2020/04/09『酸っぱい』『戸惑い』『現実』
一人の妖精、パウルが誤って時空を超えてしまい、現実世界に来てしまった。
初めて見た高層ビルや車、その他もろもろの物たちに戸惑い、驚きながら、パウルは食べ物となる花の蜜を探す。それが見つからなければ、近いうちに餓死してしまうからだ。
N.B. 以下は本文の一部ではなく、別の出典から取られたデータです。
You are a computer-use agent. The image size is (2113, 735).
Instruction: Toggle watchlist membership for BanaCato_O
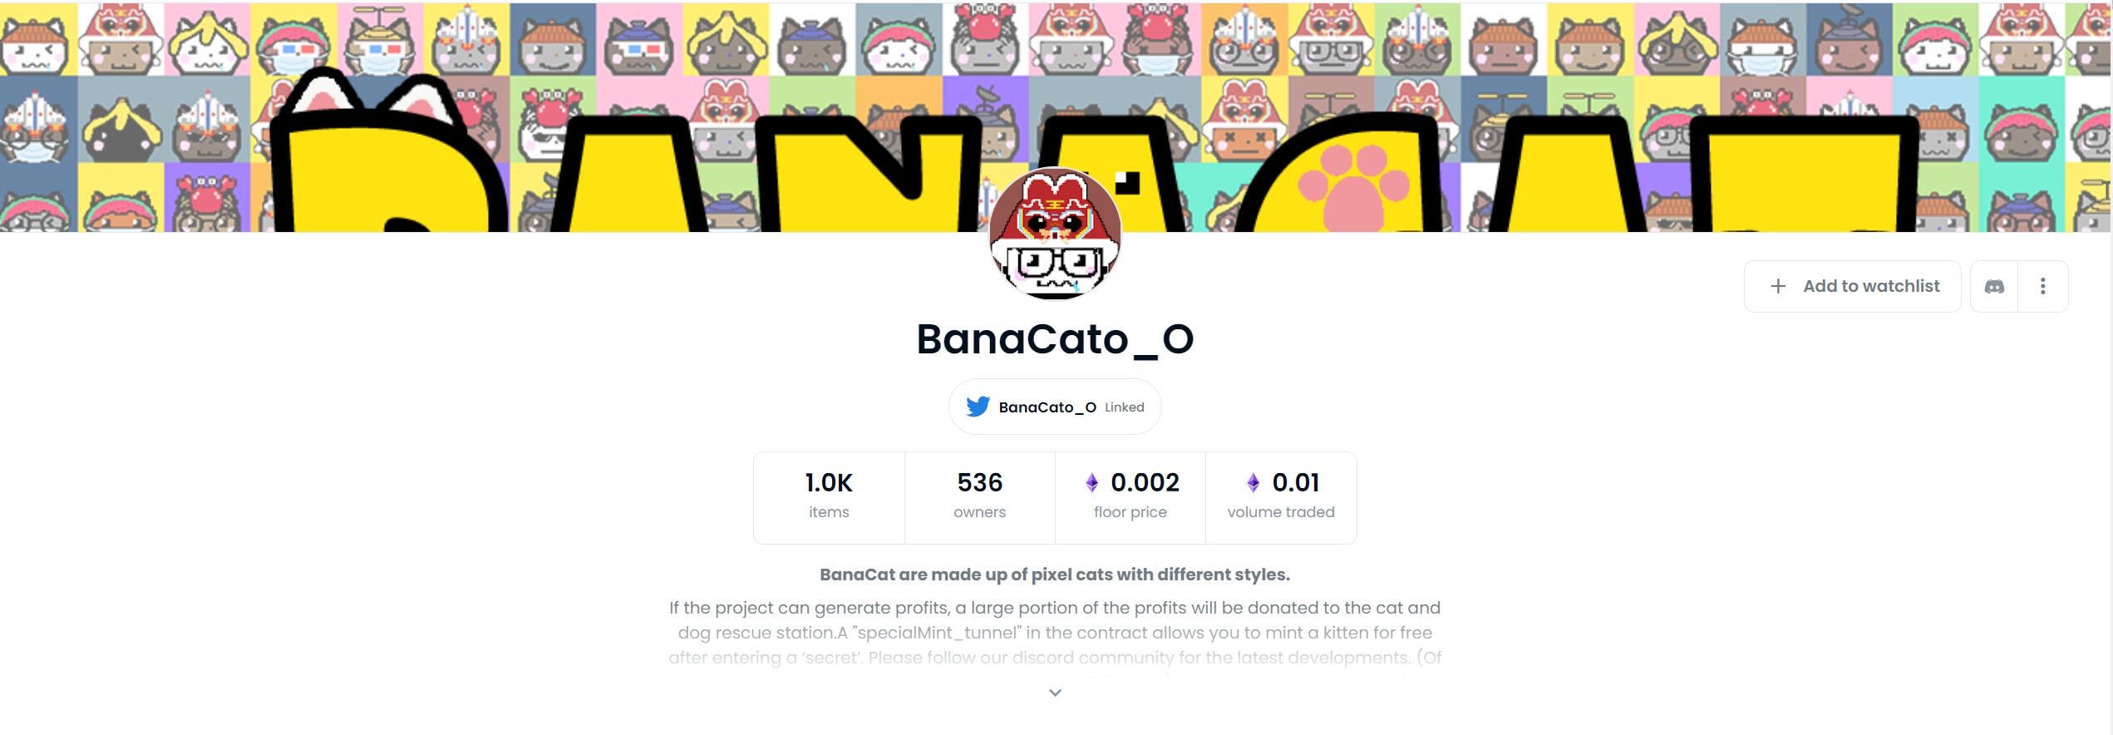(x=1852, y=286)
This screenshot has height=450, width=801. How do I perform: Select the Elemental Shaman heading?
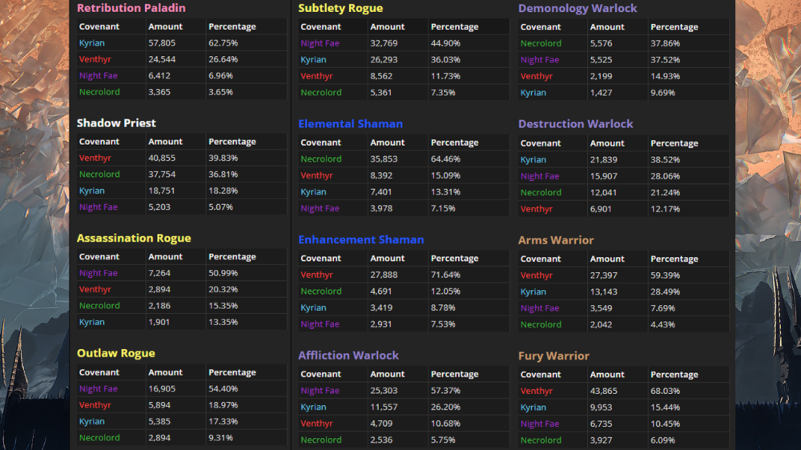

あたりを歩き回っている人間には、姿が見えていないようだった。突然現れた妖精を目にした人に騒がれることがないことは幸いだったかもしれないが、花の咲いている場所を訊けない点では不幸だったかもしれない。
けれど、そんなことを考えていても仕方がない。パウルは空に舞い上がり、花畑を探した。
しかし、そう簡単には見つからない。
そのうち、パウルは力尽きて地面に降り立った。
もう終わりか、そんなことを考えた時、目の前に小さな花が咲いているのを見つけた。
下手したら妖精よりも背丈の低い、蜜もそこまでなさそうな花。でも、ないよりかはマシだ。
「……これで、少しは……」
パウルは、花の蜜を口にした。
しかし、次の瞬間には目を丸くして叫んでいた。
「……うわっ、酸っぱい!」
そう、花の蜜だというのに、それはとても酸味が強かったのだ。
「な、なんで……?」
目を白黒させていたが、そのうち、お腹をさすりながらパウルは呟く。
「でも、ちょっとだけ、空腹は満たされたかも」
この感じなら、少し眠れば、きっと体力も戻るだろう。だから一旦、一休み。パウルはそう決めると、なんとか翅を動かし、木の枝に上がって寝転んだ。
そのうち、人には聞こえない寝息が、あたりに響き始めた。